I often get questions about how to get a nice firm derriere and great legs. Believe it or not, the key to get these great attributes starts with what you put in your mouth. Proper hydration and nutrition is actually 80% of obtaining that show stopping pair of legs. Drinking plenty of water will help with that dreaded cellulite that we often complain about. Cellulite is actually uneven fat deposits trapped between your muscles and your skin and it presents itself in an appearance that is similar to that of cottage cheese. Since water is what our body needs to rid itself of toxins and waste, increasing your water intake is a key component to washing away those fat deposits otherwise referred to as “cottage cheese”. We often hear the old adage of drinking 8 glasses of 8 ounces of water. Since our body is made up of 60% water, the best way to get your proper intake of water is to drink half of your body weight in ounces. For example, if a person were to weigh 120 lbs, then an adequate amount of water per day would be 60 oz. That is taking their 120 lbs and dividing it by the number 2. Another way to increase your hydration and keeping those legs smooth is to eat more fruits and vegetables. You may not realize it but we do get water from our food, so the more we can intake the better.
In addition to drinking water and increasing your intake of fruits and veggies, your backside and thighs will be thanking you once you incorporate so good old -fashioned exercising! Cellulite can be dramatically reducing with the combination of these two things.
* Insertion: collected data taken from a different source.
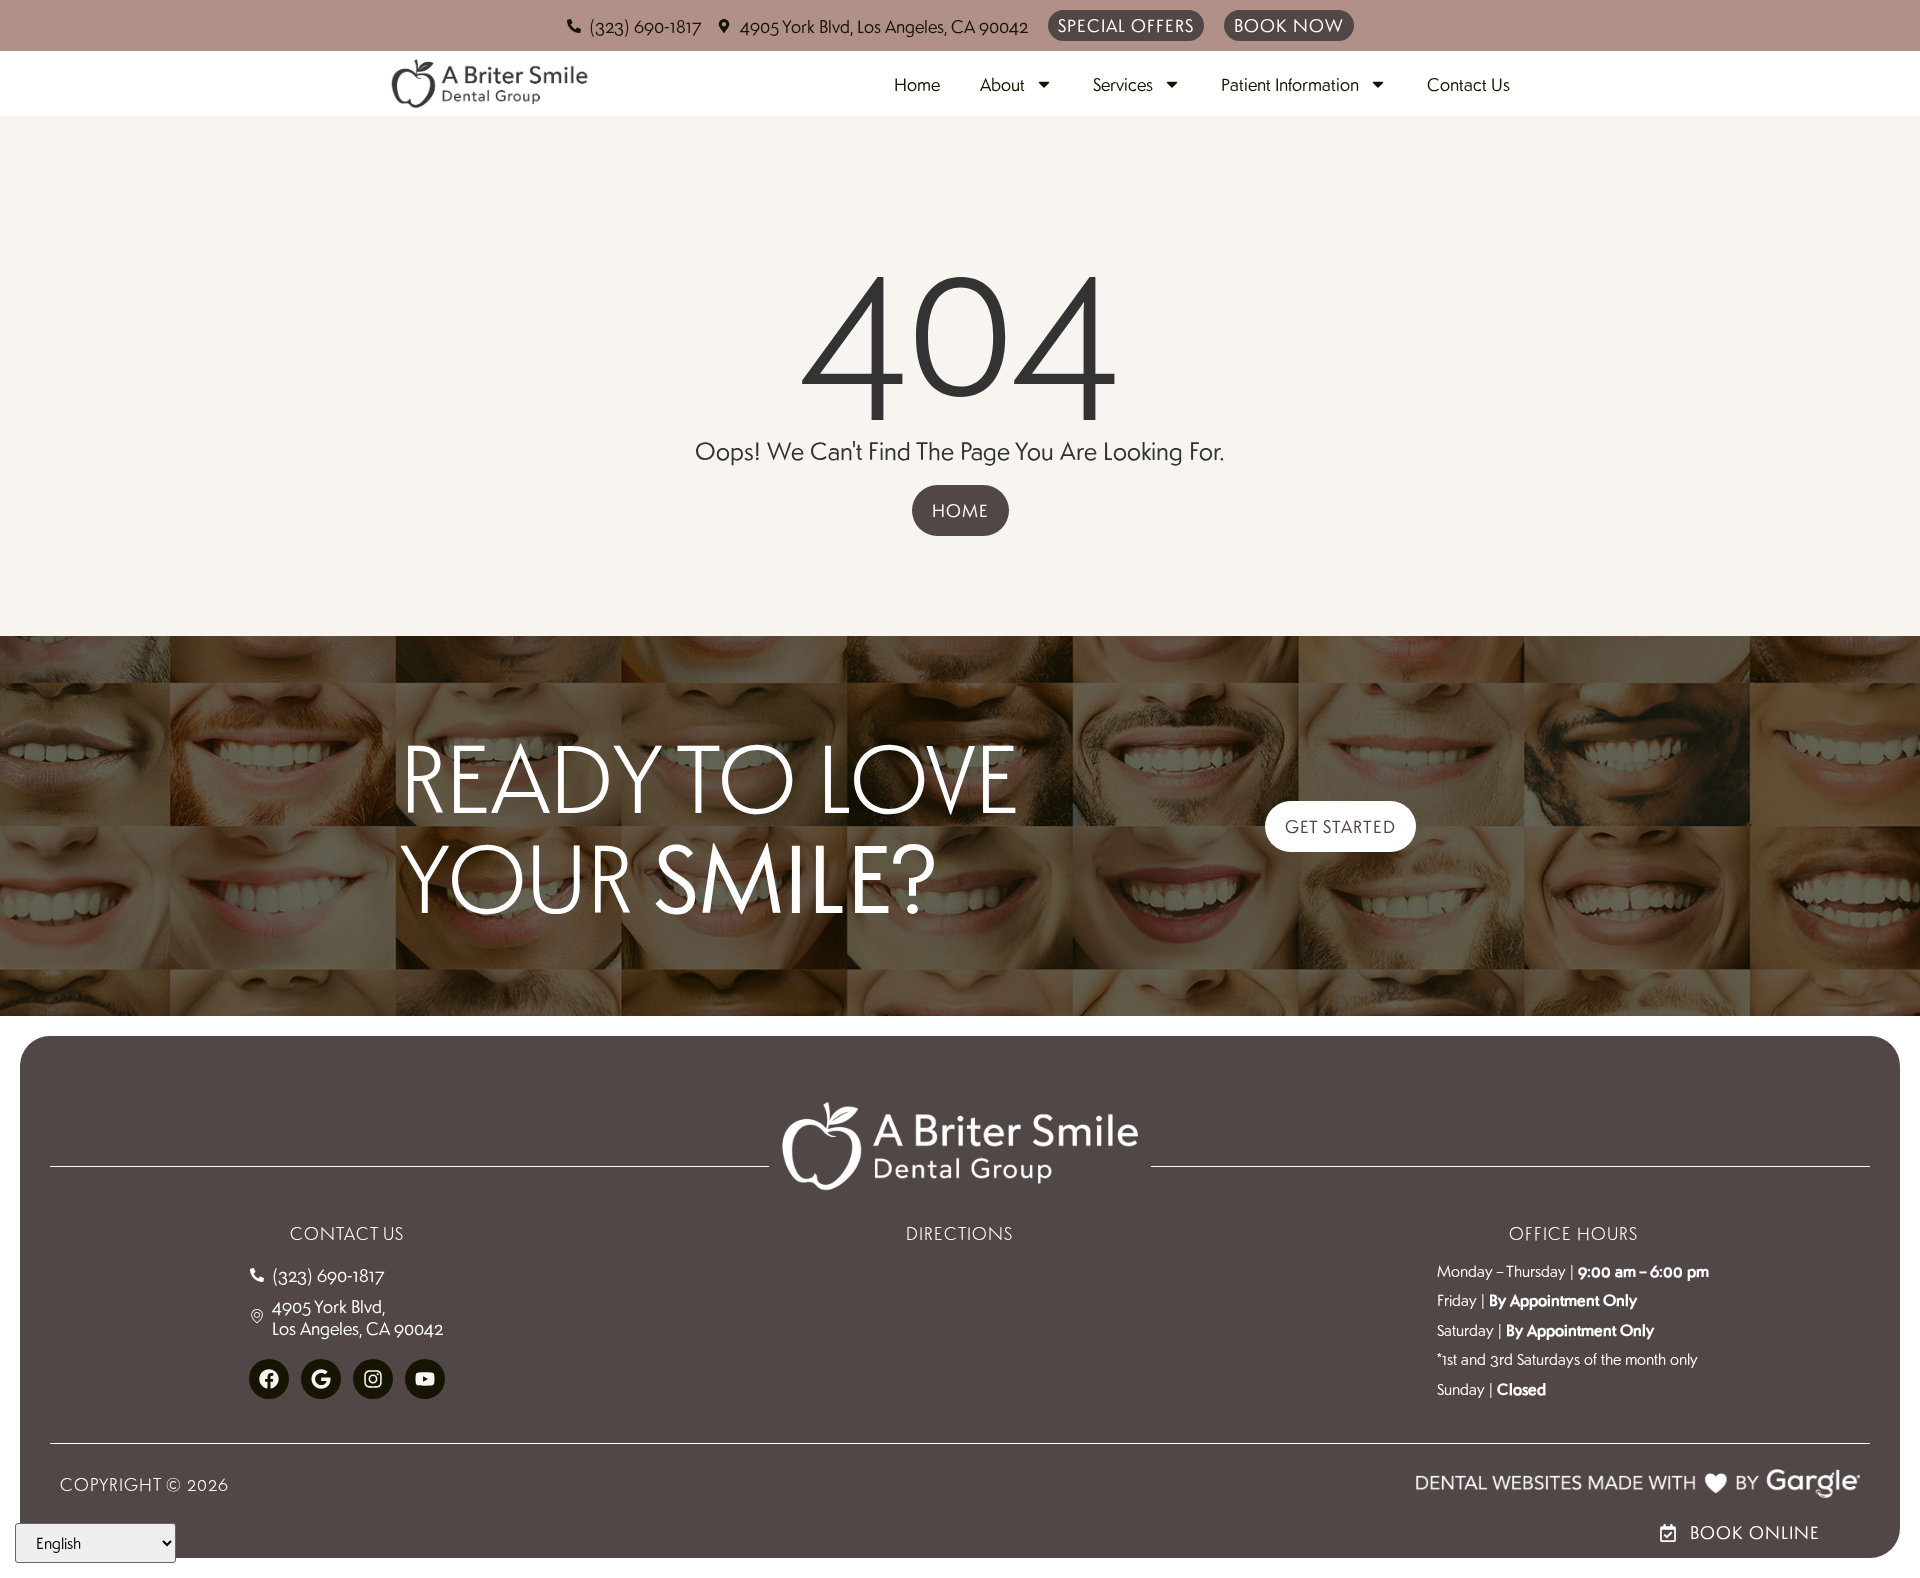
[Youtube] (425, 1379)
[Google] (321, 1379)
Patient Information (1290, 84)
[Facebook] (269, 1379)
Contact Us (1468, 84)
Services (1123, 84)
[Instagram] (373, 1379)
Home (917, 84)
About (1002, 84)
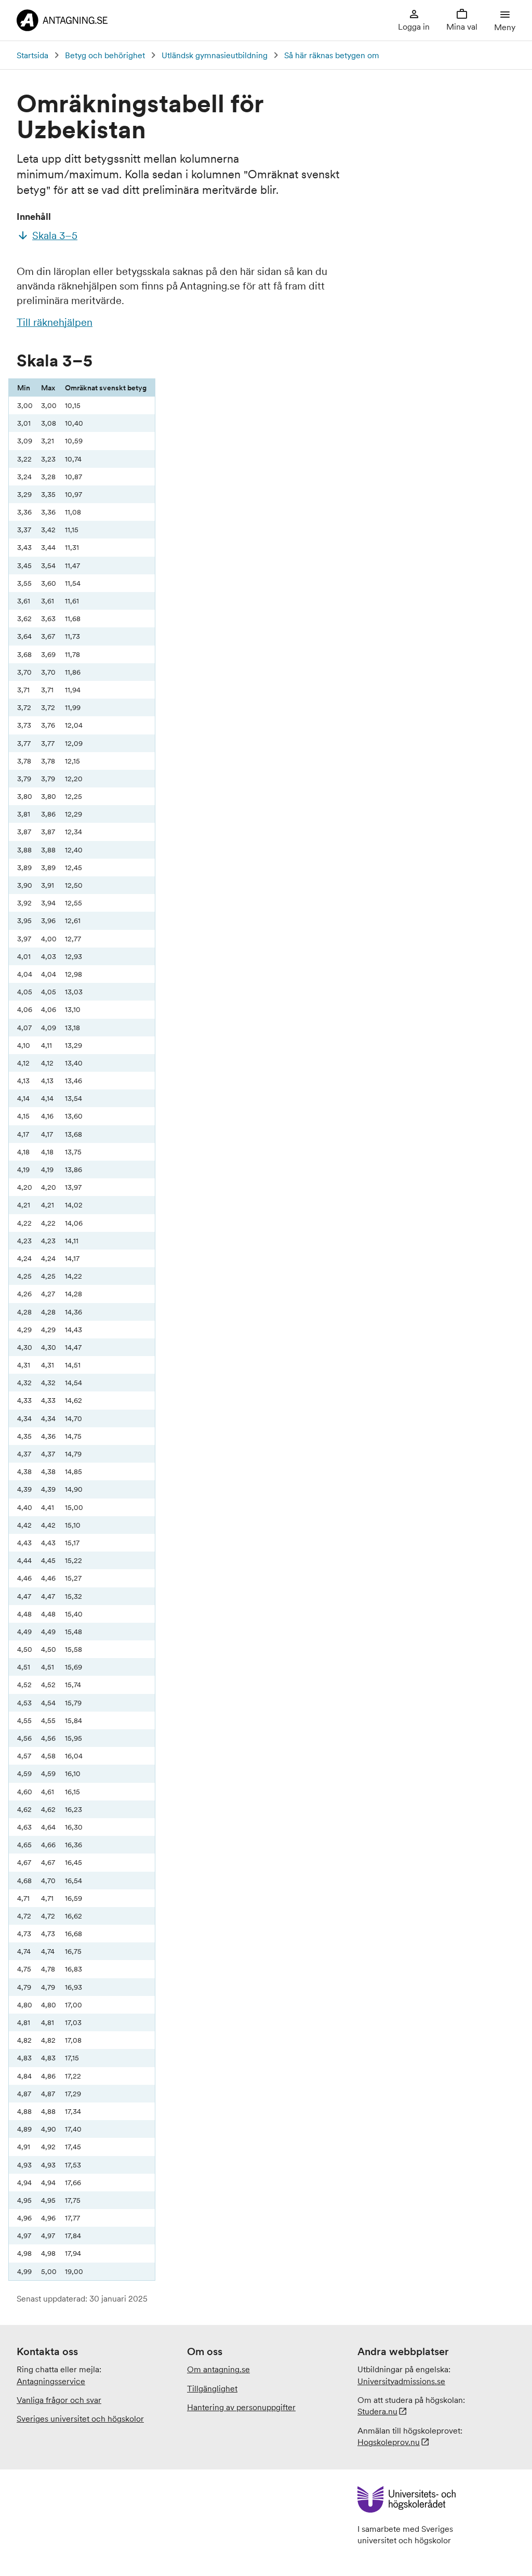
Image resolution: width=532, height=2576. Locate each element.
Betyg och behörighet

Here are a few exercises you can do to tone up it up:
~Front Lunges: 3 sets of 12 to 15. Make sure that your front leg is vertical to the knee and your knee should never goes past your toes. Make sure to contract and squeeze those gluteus.
~Squats: These should be your best friend! 3 sets of 12 to 15. Keep your feet shoulder width distance apart and your back straight. Squat until your legs are parallel to the ground.
~Donkey kicks: Kneel down on your knees and forearms. Keeping your right knee bent, slowly lift that leg behind you so your foot rises up toward the ceiling. Again make sure that you are squeezing your gluteus. Do 20 and then repeat on the opposite leg.